### Task goal
Quote the passage on Tennessee's prekindergarten study word for word, starting at "Other long-term studies" and ending at "higher monthly salaries.".

### Source extract
** Start **

A new study on Tennessee’s prekindergarten program for disadvantaged children is casting serious doubts on the effectiveness of the $85 million effort and should offer a cautionary note for proponents of expanded early education in other states, researchers say.
Children who had enrolled in Tennessee’s Voluntary Pre-K program, or TN-VPK, left prekindergarten showing strong signs of being ready for school.
But according to the most recent follow-up with these children, the students who didn’t go to pre-K had soon caught up to those who had enrolled in the program. By the end of 2nd grade and continuing on into 3rd, the children who had spent a year in TN-VPK were lagging behind their peers who didn’t go to prekindergarten at all.
The Vanderbilt University-based researchers who conducted the study said the results were both surprising and troubling.
“There’s a huge variation in what’s being called the same name—prekindergarten,” said Dale Farran, a co-principal investigator on the TN-VPK study and senior associate director of the Peabody Research Institute. “You can be sure you will not get the same result in all these variations.”
The Tennessee prekindergarten study stands out from other early-education research because it is one of the few studies that have examined a contemporary program, followed the children for multiple years, and tracked the progress of a control group of children whose families tried to enroll them in the program, but were shut out because of space.
Because the parents needed to opt in to have their children tracked, the groups were not totally random.
The 2012 Head Start Impact Study, which tracked a group of children who enrolled in the federal program for disadvantaged children, also found that the children started off strong but by 3rd grade were indistinguishable academically from their peers. Unlike in the Tennessee study, however, the Head Start children that were part of the study did not start to fall behind the control group.
Other long-term studies of early education do not reflect today’s social and educational landscape. For example, long-term research on students who attended Perry Preschool in Ypsilanti, Mich., has shown that former students have positive benefits lasting into their 40s, such as less involvement with the police and higher monthly salaries.
But Perry Preschool was an intensive intervention that ran from 1962 to 1967. It “bears almost no resemblance to today’s pre-K programs,” Farran said. “And think about how things have changed for children in general in 50 years. We didn’t even have ‘Sesame Street’ when [Perry] started.” The “Sesame Street” television program came along seven years later.

** End **

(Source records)
** Start **

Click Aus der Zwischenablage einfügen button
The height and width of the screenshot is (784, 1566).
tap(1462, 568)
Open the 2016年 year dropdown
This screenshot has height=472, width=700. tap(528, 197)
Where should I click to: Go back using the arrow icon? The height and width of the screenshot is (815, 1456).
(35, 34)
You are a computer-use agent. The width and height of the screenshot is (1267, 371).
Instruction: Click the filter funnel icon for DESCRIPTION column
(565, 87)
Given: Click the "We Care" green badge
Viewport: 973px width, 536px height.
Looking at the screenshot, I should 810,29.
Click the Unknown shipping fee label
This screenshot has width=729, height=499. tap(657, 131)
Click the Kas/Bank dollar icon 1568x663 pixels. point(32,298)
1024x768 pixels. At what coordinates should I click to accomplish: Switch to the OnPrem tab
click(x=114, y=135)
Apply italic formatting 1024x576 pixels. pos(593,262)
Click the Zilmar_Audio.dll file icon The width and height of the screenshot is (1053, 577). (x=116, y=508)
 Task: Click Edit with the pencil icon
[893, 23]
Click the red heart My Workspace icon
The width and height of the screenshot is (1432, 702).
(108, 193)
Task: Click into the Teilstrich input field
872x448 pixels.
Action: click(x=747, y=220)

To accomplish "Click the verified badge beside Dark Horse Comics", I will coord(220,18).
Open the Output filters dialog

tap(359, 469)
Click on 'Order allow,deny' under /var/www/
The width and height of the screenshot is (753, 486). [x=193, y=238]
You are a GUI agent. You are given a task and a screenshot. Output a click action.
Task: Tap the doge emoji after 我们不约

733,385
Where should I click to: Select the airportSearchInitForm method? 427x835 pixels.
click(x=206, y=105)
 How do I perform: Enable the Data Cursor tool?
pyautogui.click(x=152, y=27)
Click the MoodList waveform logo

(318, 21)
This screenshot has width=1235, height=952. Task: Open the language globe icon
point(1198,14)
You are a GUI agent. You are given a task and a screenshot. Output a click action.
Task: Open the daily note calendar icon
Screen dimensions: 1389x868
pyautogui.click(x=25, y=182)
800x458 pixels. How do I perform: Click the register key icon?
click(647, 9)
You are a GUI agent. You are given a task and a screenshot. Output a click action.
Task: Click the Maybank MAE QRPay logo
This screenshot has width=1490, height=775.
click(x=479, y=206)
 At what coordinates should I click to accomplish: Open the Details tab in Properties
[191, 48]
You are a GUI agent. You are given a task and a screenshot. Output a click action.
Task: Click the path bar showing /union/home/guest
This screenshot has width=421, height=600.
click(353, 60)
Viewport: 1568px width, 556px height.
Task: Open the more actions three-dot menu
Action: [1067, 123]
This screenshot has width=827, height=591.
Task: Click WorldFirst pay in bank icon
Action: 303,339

** End **

### Written reply
Other long-term studies of early education do not reflect today’s social and educational landscape. For example, long-term research on students who attended Perry Preschool in Ypsilanti, Mich., has shown that former students have positive benefits lasting into their 40s, such as less involvement with the police and higher monthly salaries.